For Dewey, there is no such thing as absolute truth or falsehood; rather, there are degrees of truth. Therefore, we can only say that we believe things to be true or false, with different degrees of certainty. So far this is not very controversial. The controversy comes from Dewey’s refusal to accept the concept of objective facts which are always true. He does not classify beliefs as being true or false, but rather good or bad, and this is dependent on whether they have good or bad effects. This idea has several consequences for our conception of truth. It means that things are ever changing as their effects change – something which was bad in the past could be good in the future, and vice versa. Truth also becomes subjective – what is good for one person may be bad for another. It also means that we cannot determine whether something is true until we’ve understood whether its consequences are good or bad for us. Russell highlights the potential for absurdity using a typically practical and specific example: how should we answer if asked whether we had coffee with our breakfast?

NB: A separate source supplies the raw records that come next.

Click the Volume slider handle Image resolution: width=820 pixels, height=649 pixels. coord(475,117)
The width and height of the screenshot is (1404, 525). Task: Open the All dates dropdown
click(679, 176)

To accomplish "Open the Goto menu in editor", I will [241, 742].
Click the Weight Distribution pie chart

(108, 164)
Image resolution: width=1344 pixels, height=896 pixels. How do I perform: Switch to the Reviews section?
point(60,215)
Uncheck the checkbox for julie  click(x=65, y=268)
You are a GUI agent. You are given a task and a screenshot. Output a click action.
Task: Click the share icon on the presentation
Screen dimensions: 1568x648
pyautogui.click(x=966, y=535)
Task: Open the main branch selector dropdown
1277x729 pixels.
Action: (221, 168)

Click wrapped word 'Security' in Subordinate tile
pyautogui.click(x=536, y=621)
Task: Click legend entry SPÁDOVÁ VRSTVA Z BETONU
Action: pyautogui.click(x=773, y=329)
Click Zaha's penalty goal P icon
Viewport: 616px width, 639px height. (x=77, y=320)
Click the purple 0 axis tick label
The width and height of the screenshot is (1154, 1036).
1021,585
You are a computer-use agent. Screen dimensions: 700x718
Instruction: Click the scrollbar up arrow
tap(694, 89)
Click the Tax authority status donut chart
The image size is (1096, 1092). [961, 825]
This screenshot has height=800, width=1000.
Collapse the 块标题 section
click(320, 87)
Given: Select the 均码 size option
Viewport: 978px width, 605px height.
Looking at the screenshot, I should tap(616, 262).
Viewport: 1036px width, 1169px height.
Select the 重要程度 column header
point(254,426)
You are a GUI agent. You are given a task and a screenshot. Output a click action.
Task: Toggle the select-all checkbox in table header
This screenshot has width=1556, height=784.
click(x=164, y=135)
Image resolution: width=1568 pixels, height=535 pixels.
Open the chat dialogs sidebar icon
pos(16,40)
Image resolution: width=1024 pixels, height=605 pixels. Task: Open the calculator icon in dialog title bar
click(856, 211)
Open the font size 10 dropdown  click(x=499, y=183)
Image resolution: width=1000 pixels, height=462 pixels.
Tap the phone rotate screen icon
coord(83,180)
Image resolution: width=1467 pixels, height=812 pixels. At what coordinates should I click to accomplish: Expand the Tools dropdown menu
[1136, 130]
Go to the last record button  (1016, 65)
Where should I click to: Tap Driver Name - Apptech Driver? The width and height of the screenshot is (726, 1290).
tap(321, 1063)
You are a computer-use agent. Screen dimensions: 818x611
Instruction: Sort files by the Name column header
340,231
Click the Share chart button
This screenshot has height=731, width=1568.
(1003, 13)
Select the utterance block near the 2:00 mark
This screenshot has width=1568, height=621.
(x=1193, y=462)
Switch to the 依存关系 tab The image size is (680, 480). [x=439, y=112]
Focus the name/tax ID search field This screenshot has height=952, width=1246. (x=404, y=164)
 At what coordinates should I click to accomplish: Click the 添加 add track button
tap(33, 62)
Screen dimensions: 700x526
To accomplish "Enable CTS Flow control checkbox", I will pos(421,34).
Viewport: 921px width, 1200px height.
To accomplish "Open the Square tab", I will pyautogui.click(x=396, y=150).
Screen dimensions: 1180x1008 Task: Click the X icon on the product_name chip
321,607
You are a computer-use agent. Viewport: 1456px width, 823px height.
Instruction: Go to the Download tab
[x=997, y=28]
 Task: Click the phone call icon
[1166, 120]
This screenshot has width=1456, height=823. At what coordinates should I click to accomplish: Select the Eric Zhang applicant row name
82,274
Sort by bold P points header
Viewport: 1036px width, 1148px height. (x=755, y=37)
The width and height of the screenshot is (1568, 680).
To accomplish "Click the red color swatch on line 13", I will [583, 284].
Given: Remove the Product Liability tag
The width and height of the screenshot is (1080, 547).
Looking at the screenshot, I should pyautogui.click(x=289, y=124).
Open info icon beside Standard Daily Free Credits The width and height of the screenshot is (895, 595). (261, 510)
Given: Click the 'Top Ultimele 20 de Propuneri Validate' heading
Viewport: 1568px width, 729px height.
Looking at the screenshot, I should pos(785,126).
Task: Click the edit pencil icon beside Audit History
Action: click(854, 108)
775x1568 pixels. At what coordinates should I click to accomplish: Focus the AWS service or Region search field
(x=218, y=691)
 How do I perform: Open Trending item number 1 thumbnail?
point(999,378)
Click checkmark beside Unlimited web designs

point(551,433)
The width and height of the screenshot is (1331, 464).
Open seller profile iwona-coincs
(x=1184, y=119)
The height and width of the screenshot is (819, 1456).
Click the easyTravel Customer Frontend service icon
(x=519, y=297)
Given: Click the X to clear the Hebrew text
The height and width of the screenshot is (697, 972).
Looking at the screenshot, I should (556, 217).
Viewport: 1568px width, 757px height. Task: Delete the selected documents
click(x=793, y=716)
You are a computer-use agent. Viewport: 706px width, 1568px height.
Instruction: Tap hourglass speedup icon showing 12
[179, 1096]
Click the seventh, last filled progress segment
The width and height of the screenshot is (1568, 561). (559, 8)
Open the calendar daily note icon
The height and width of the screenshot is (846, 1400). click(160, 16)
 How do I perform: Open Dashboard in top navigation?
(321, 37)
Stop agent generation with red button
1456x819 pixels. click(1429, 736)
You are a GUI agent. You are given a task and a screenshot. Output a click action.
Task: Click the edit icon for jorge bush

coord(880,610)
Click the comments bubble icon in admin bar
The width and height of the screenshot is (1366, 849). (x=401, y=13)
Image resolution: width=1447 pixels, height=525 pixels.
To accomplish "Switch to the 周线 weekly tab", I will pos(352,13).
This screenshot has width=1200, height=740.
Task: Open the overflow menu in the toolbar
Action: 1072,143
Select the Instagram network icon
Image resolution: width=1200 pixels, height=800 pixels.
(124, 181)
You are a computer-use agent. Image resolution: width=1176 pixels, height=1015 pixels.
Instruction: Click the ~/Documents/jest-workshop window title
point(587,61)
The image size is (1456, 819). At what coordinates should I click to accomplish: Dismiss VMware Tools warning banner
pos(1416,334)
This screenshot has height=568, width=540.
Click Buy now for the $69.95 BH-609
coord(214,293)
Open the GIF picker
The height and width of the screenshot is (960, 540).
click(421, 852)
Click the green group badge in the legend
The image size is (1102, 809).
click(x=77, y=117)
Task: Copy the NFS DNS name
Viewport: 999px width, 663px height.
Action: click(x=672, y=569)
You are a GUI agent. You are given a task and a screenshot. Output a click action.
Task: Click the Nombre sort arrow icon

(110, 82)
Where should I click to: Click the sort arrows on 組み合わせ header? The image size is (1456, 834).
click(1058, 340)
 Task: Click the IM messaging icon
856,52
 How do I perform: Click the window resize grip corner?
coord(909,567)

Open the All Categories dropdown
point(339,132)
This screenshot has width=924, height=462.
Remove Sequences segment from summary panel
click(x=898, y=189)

Instrumentalism is an idea full of confidence and optimism, and no doubt influenced by contemporary social circumstances, conceived as it was while America was on the rise. If you do not like that something is true or false, most people would say that there is nothing humans can do to make it otherwise. Instrumentalism says that we should not despair, and that with sufficient thought and power one can change the world, through inquiry, such that our relationship to the world is satisfactory. Russell ends with a note of caution. Throughout most of history humans have thought that the concept of ‘truth’ is dependent on facts that are outside of human control and this has retained an element of humility within philosophy. Starting in the 19th century along came philosophies centred on power and action. In Russell’s words, “man, formally too humble, begins to think of himself as almost a God”.